Hat man es dann allerdings hinbekommen, die Lautstärke so zu regeln, dass man möglichst viele Einzelheiten vernimmt, so stellt man fest, dass HEAVEN SHALL BURN sich mit dem dritten Teil der "Iconoclast"-Reihe in erster Linie treu geblieben sind. Will heißen, dass es todesmetallischen Metalcore auf hohem songschreiberischen Niveau zu hören gibt, der mit einem sehr ausgewogenen Verhältnis aus Melodie und Brutalität punktet. Das kennt man, das mag man - oder auch nicht. Neu sind vor allem die elektronischen Elemente, die in "Combat" und im grandiosen "The Lie You Bleed For" zum Tragen kommen und dem Sound der Band eine kleine, aber feine neue Facette verpassen.
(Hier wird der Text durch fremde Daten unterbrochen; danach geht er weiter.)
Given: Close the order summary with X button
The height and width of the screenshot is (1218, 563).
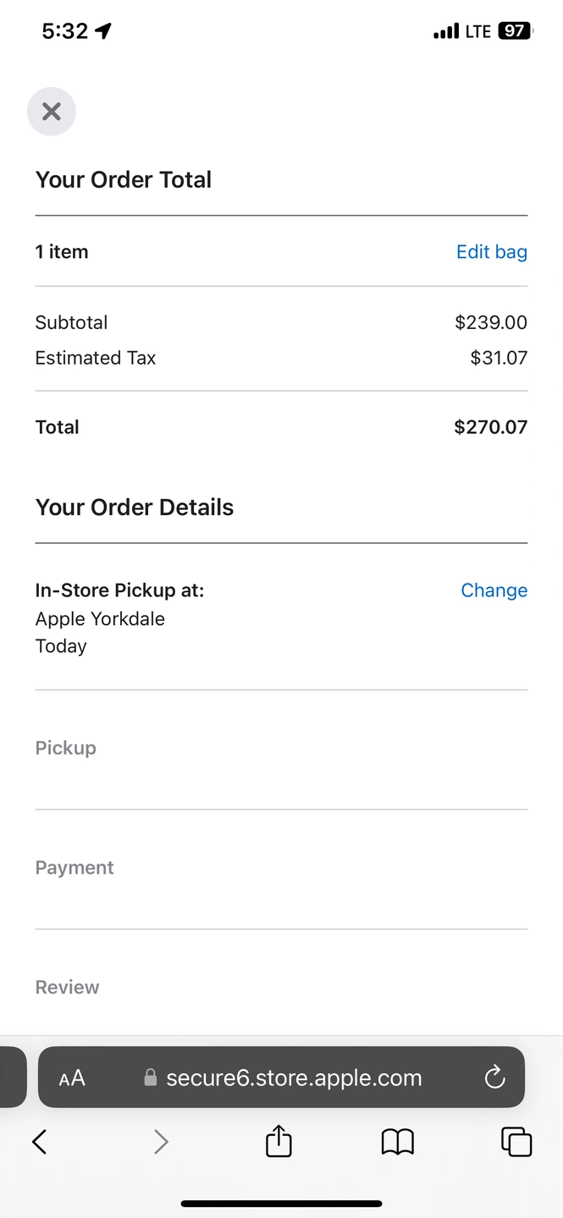Looking at the screenshot, I should pos(52,112).
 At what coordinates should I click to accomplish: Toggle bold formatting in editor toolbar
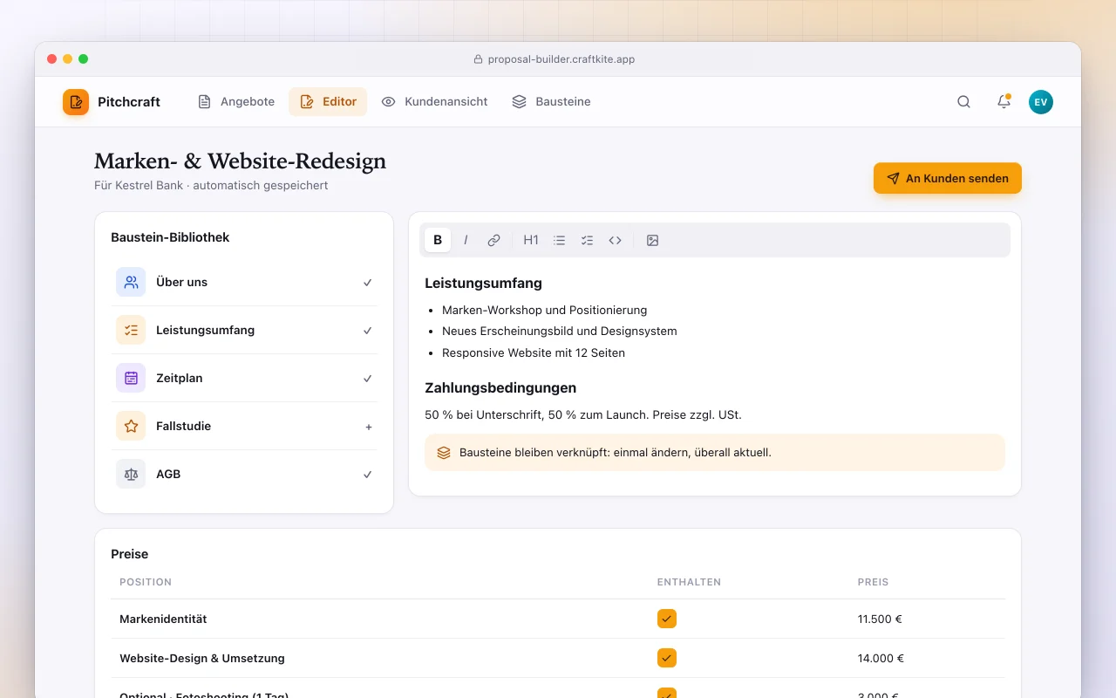pos(438,240)
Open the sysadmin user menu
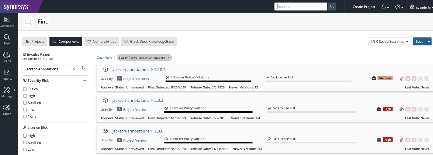This screenshot has width=433, height=155. coord(421,7)
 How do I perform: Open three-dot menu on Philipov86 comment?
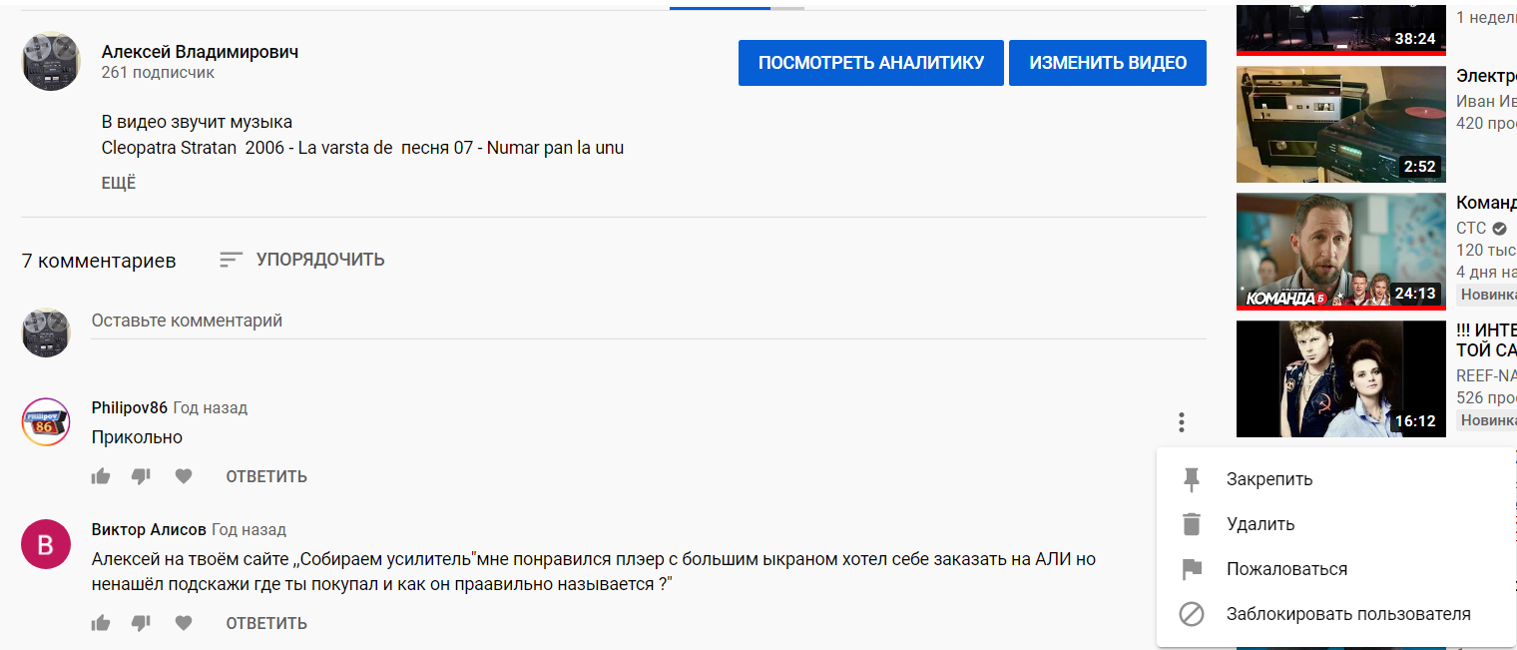click(1181, 422)
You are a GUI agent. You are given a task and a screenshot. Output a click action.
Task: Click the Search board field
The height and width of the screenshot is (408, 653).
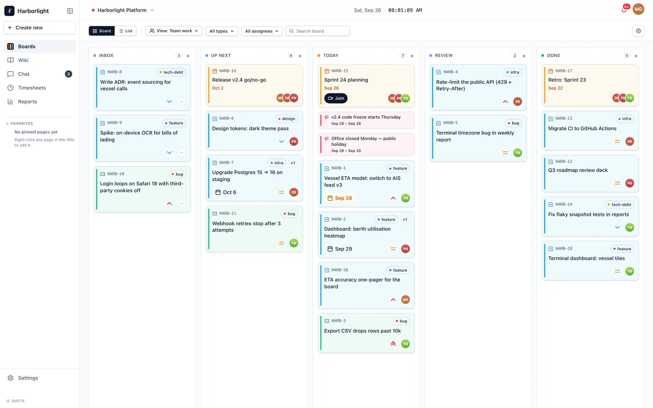[318, 31]
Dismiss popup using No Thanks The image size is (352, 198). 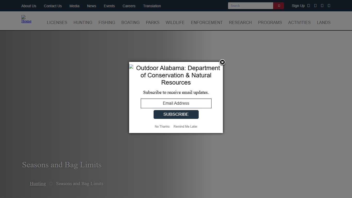pyautogui.click(x=162, y=126)
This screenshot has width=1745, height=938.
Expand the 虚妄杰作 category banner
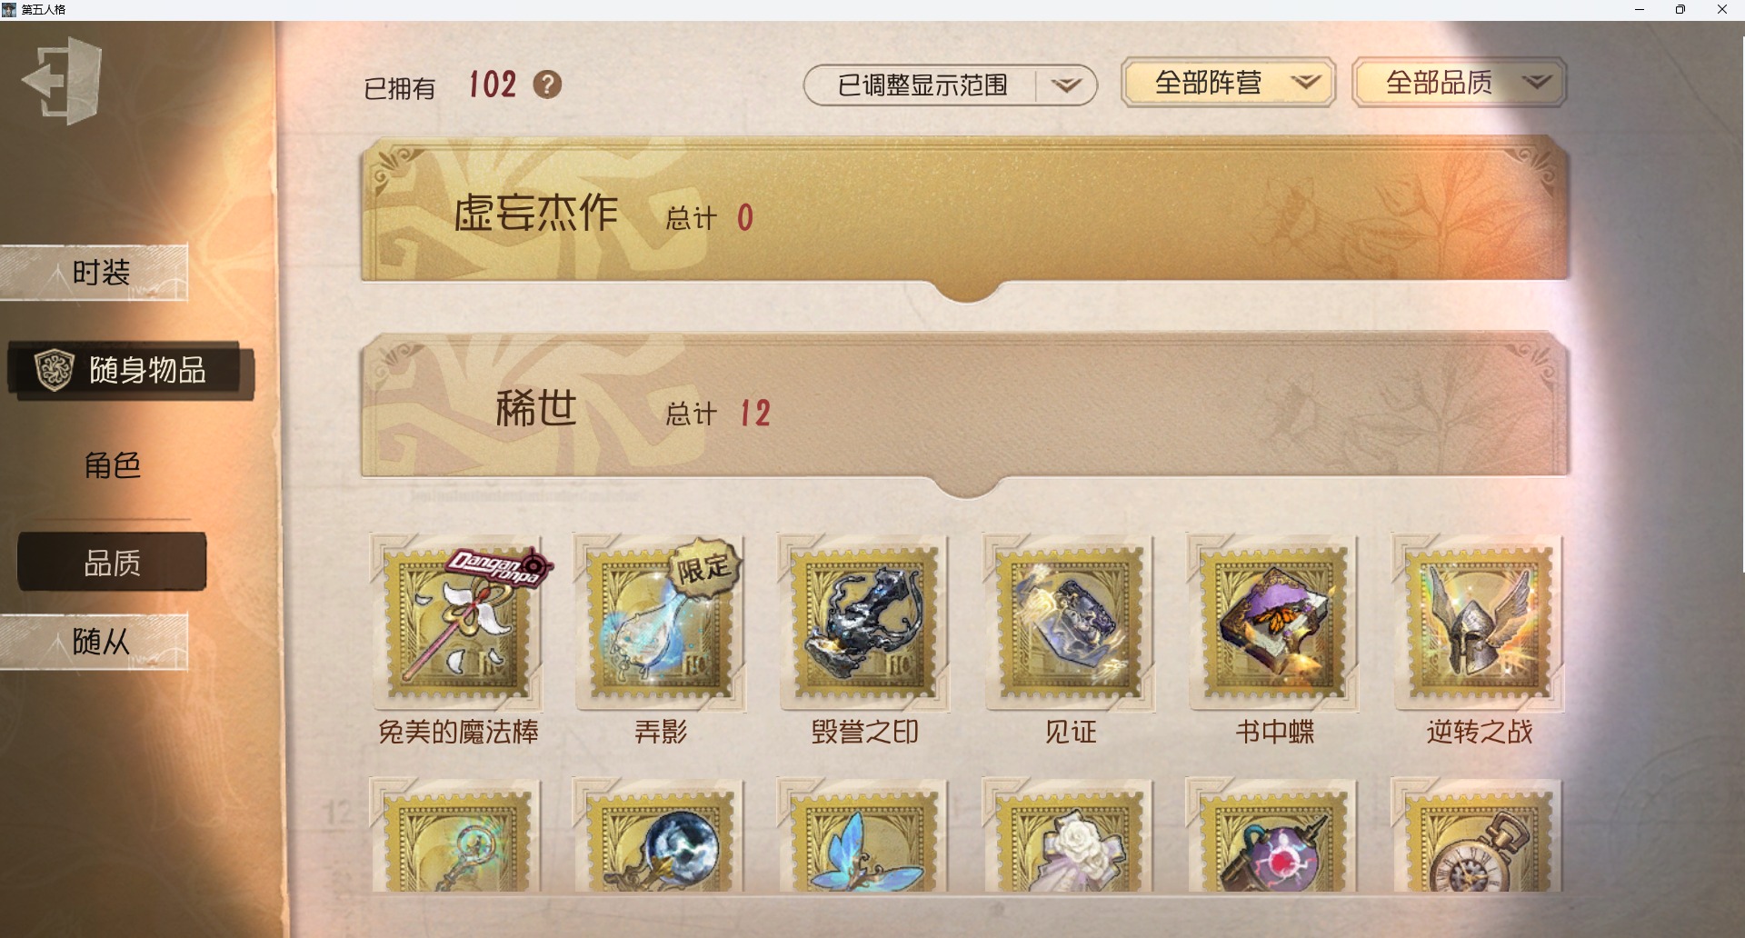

Interessant in dem Zusammenhang ist auch, dass die beiden Nummer außerdem mit ungewohnt harschen Black Metal-Passagen aufwarten. Ein weiteres Novum ist der Gesang bei "Given In Death", hier wechselt sich Marcus nämlich mit Sabine Weniger von DEADLOCK ab. Der Song ist sicherlich einer der ungewöhnlichsten (und kommerziellsten) in der Geschichte von HEAVEN SHALL BURN, das Ergebnis gefällt aber gut.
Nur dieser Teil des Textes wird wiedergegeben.